__Activity__
Word for word, please copy the line containing "Image resolution: width=1238" and all lines after it in the entries below, and only those, leaving every picture out.

__Pixel coordinate grounding data__
╔══

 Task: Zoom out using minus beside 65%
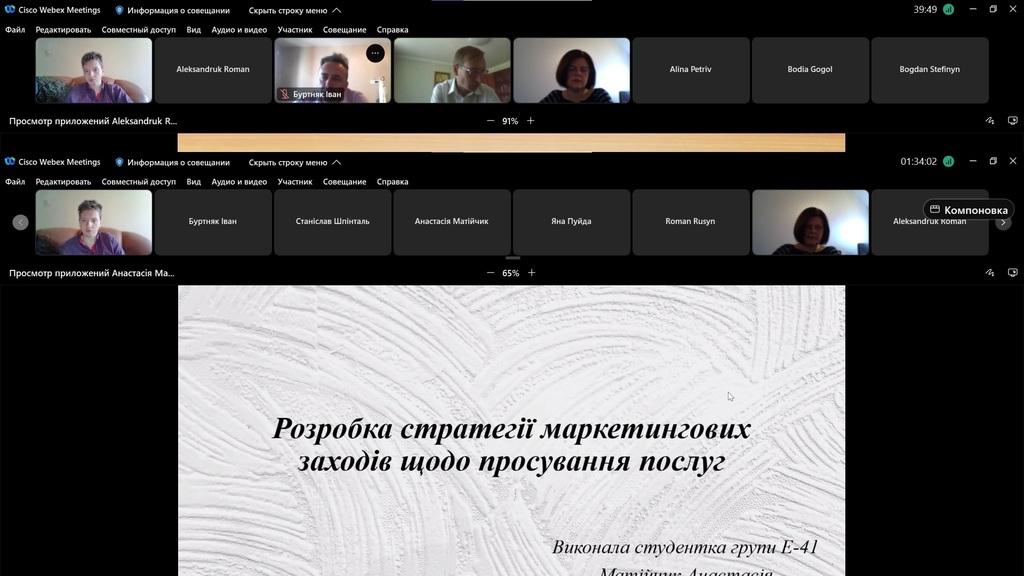pyautogui.click(x=490, y=273)

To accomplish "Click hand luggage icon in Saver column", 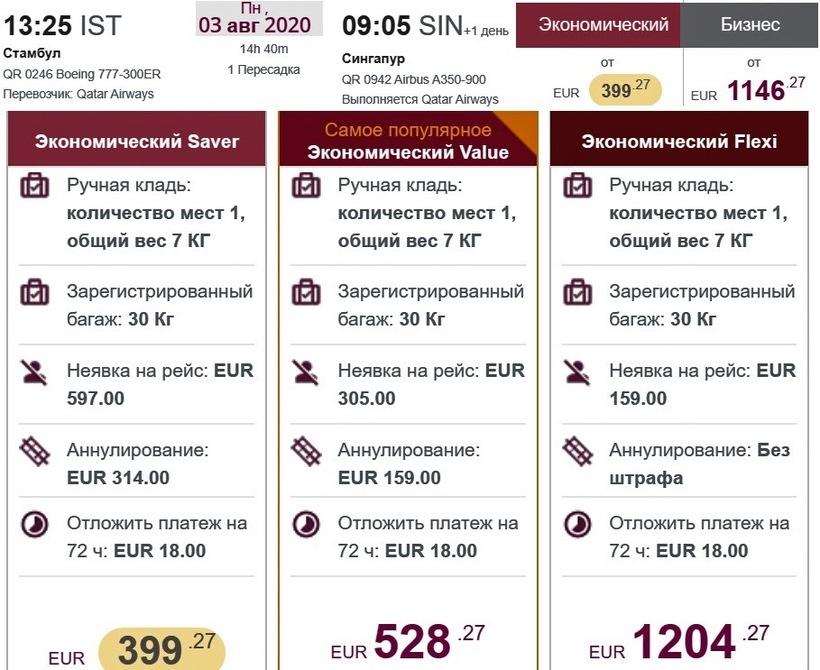I will [x=36, y=186].
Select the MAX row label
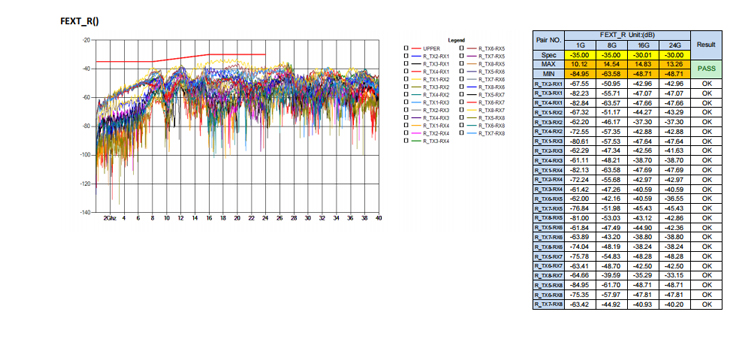This screenshot has height=364, width=750. [549, 65]
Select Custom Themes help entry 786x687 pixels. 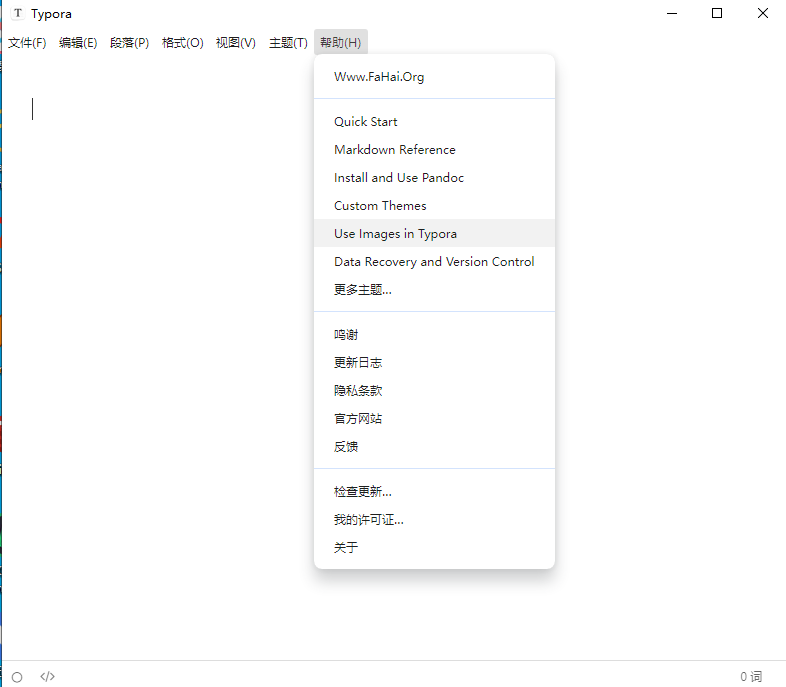(x=380, y=206)
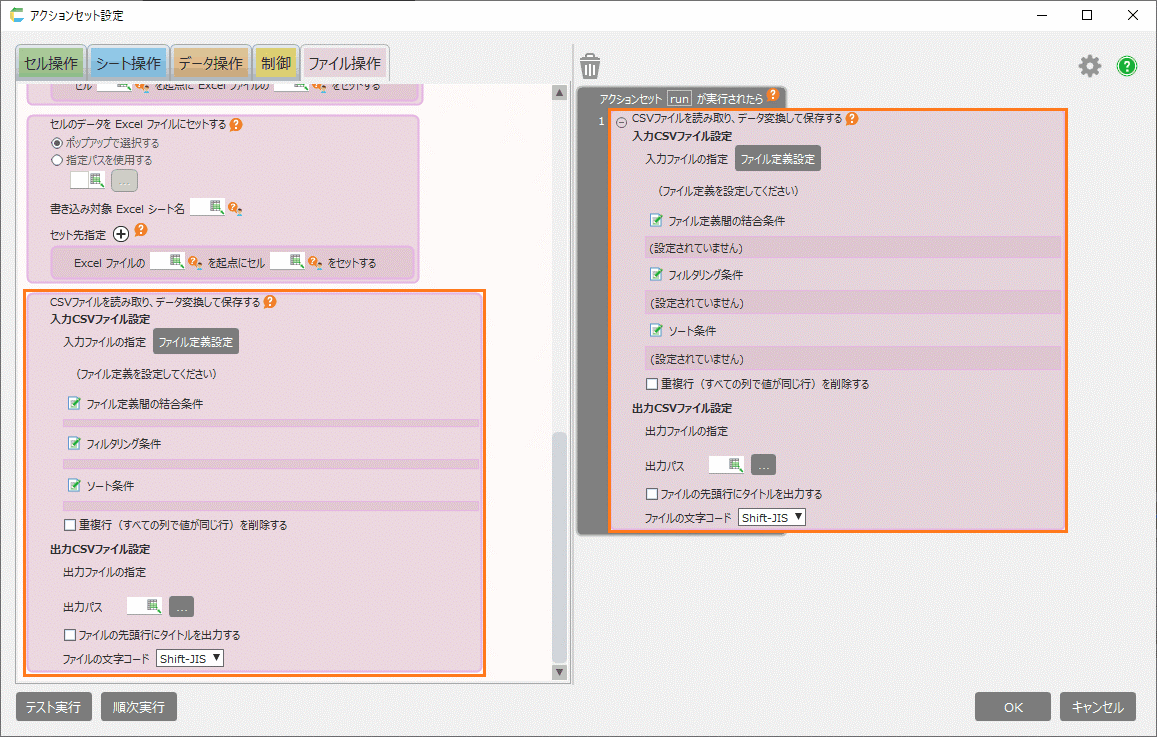Select the ポップアップで選択する radio button
The width and height of the screenshot is (1157, 737).
(57, 143)
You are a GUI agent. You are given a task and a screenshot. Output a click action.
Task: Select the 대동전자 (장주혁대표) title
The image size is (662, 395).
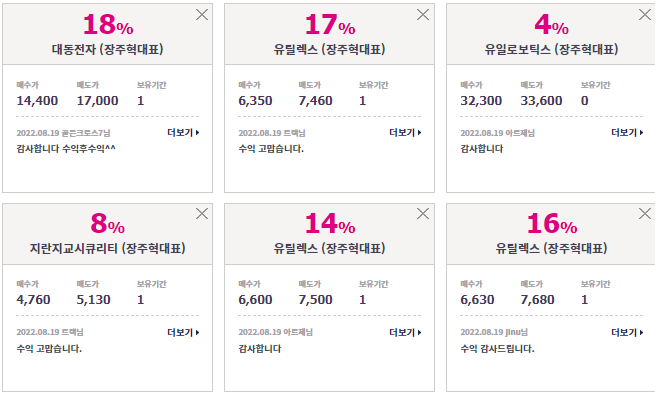point(108,49)
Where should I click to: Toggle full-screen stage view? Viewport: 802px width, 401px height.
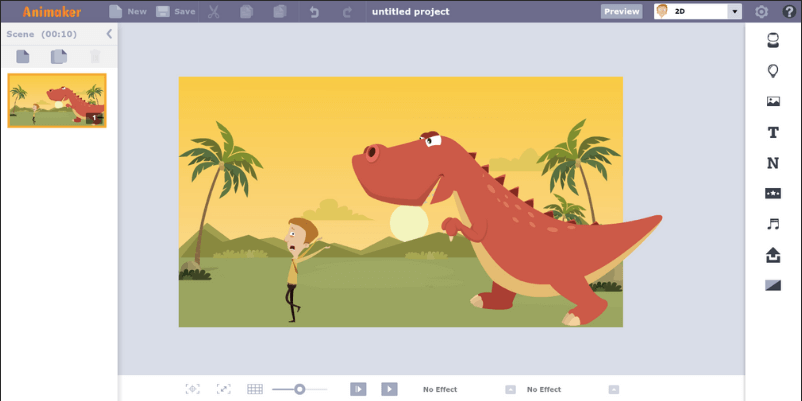(224, 389)
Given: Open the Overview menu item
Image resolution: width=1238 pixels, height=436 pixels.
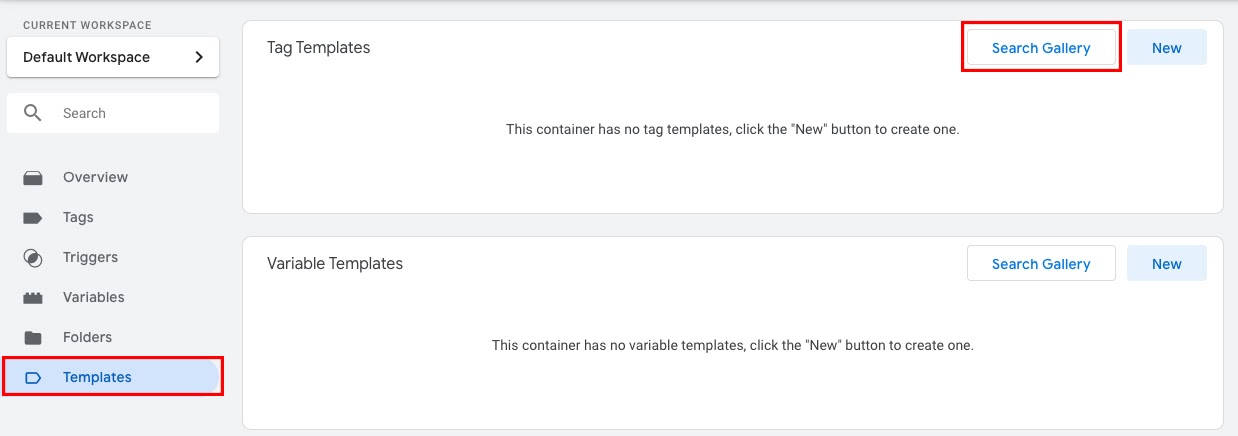Looking at the screenshot, I should point(111,177).
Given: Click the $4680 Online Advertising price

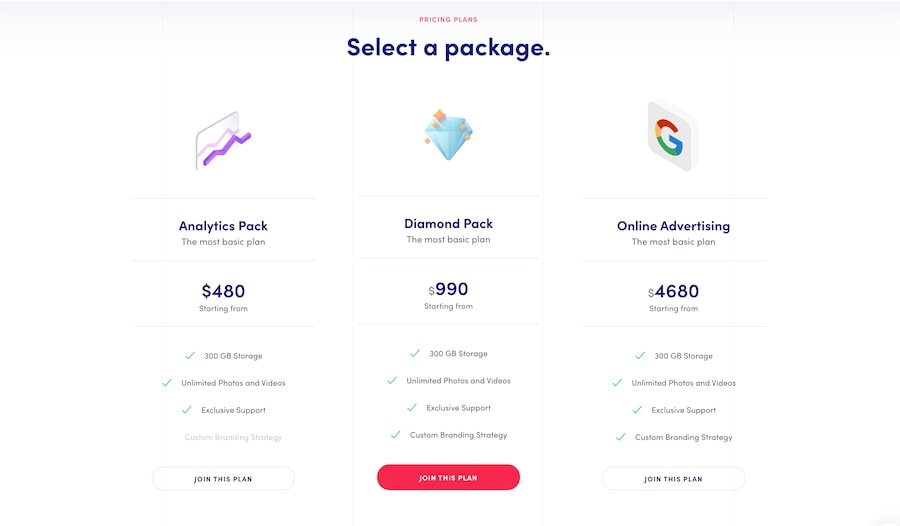Looking at the screenshot, I should click(673, 291).
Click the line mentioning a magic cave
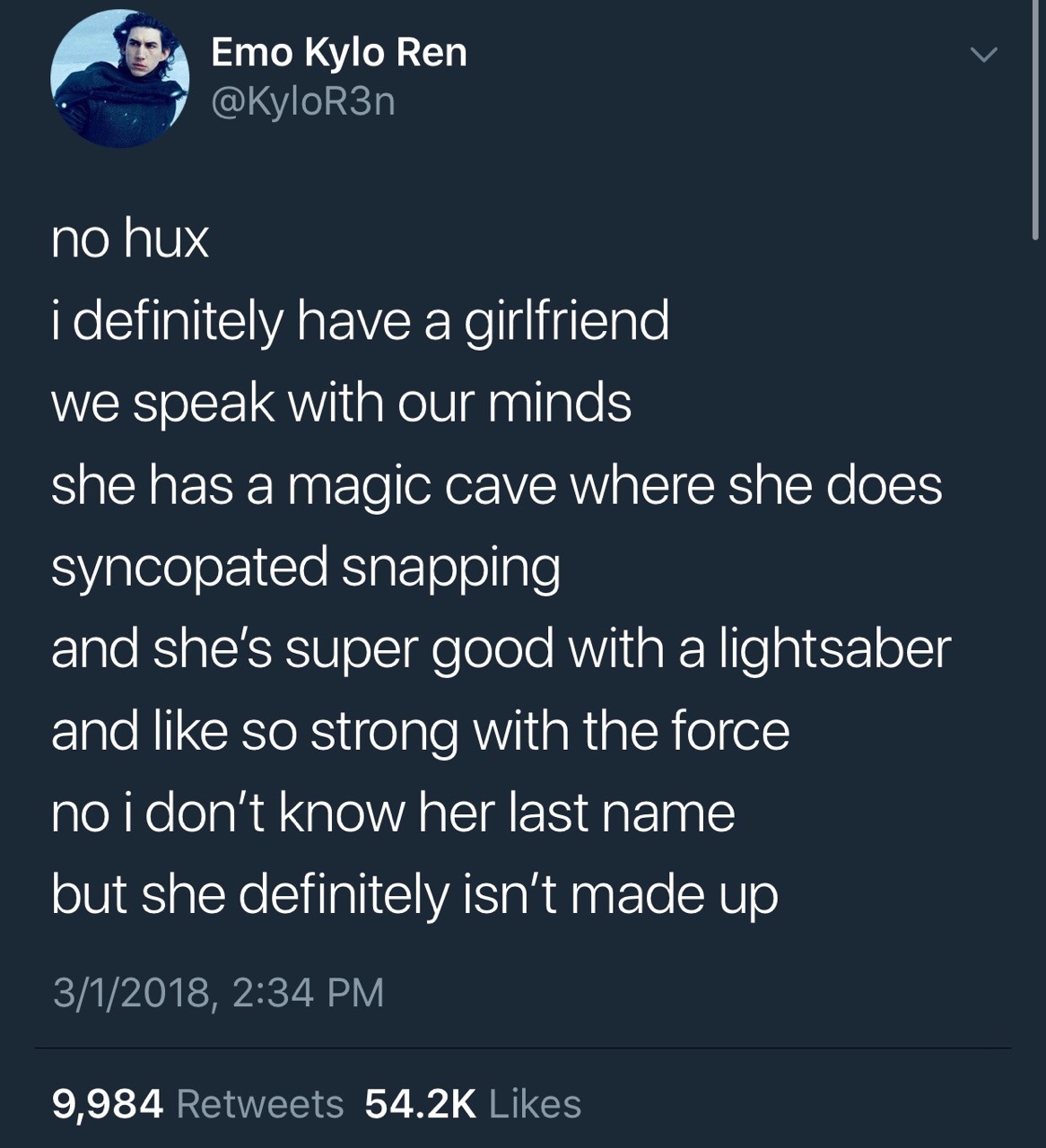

╚══

__Answer area__
Image resolution: width=1238 pixels, height=436 pixels.
Looking at the screenshot, I should point(111,177).
Given: Click the $4680 Online Advertising price

Looking at the screenshot, I should click(673, 291).
Click the line mentioning a magic cave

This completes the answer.